**** Material supplied
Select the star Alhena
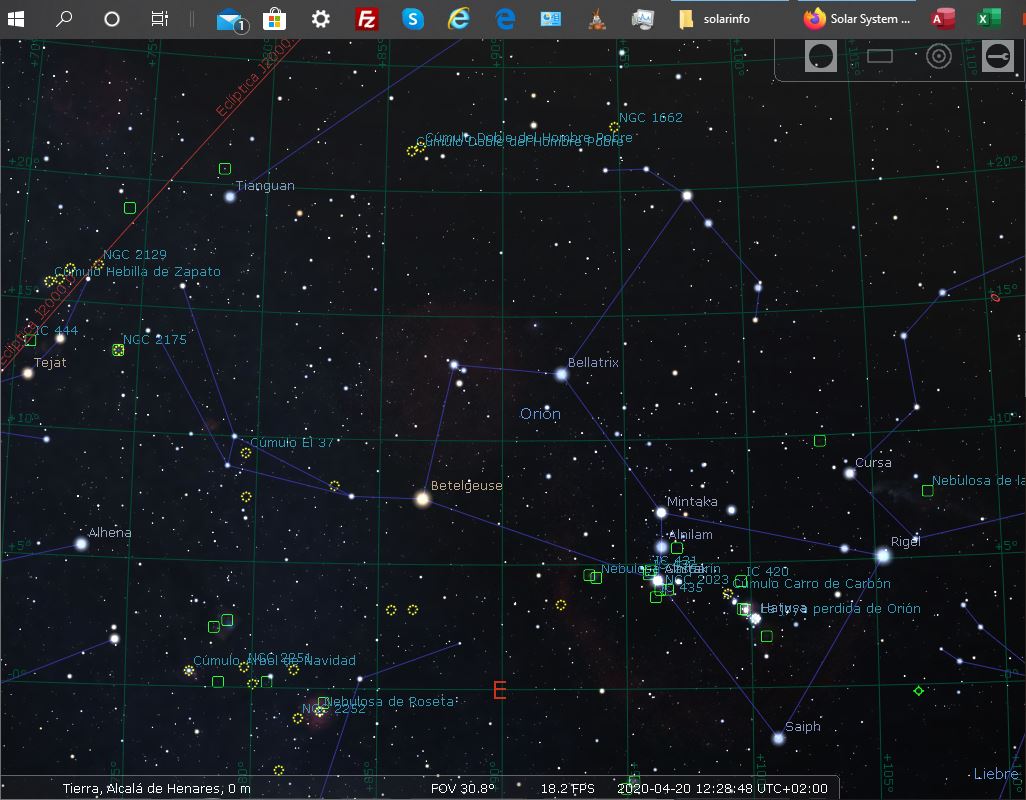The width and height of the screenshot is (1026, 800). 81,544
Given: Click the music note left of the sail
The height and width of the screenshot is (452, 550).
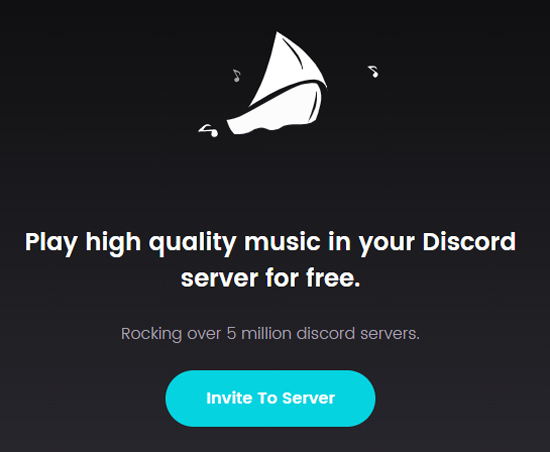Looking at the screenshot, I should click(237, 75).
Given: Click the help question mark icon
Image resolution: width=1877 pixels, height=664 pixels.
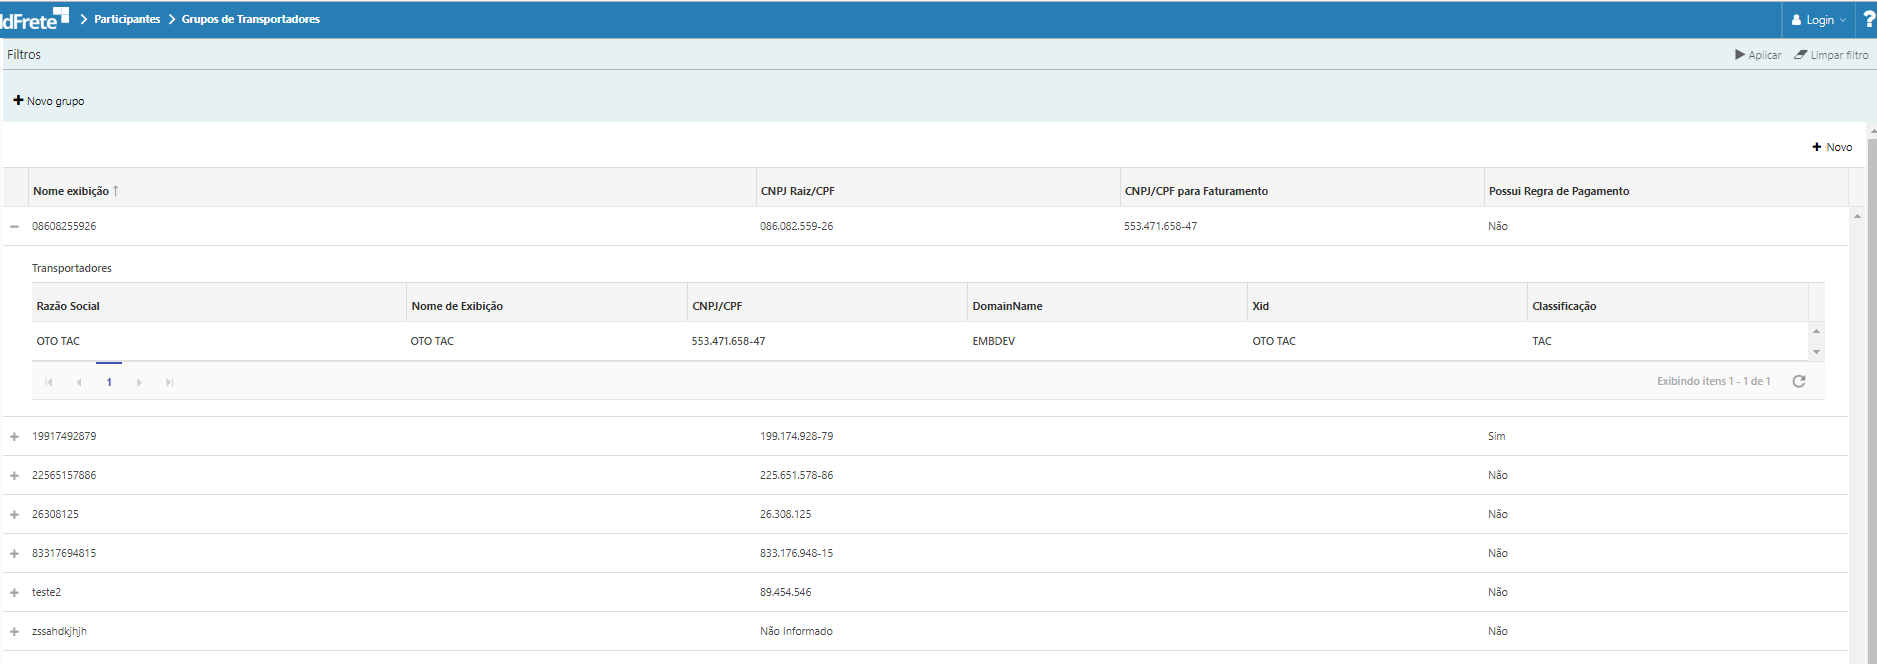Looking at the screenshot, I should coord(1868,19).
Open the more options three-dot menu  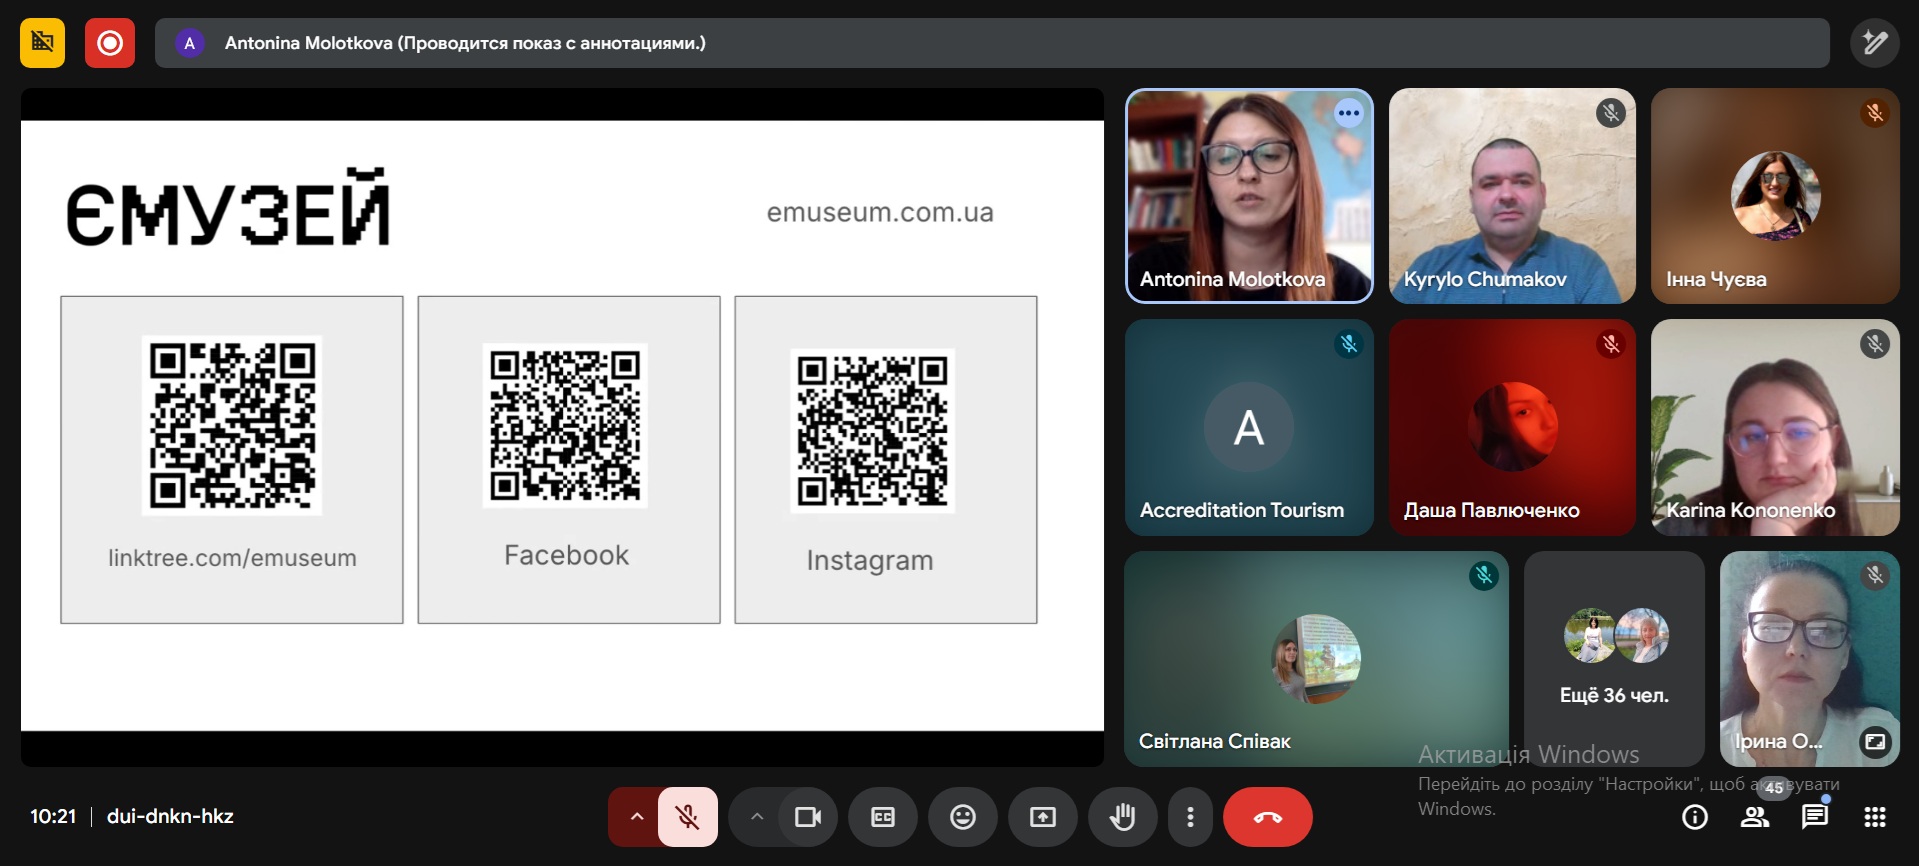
********
Extract each of the rows above verbatim and leave out the pictures.

Select the star Alhena
The width and height of the screenshot is (1026, 800). 81,544
Given: Click the music note left of the sail
The height and width of the screenshot is (452, 550).
Looking at the screenshot, I should click(237, 75).
Given: Click the help question mark icon
Image resolution: width=1877 pixels, height=664 pixels.
Looking at the screenshot, I should coord(1868,19).
Open the more options three-dot menu  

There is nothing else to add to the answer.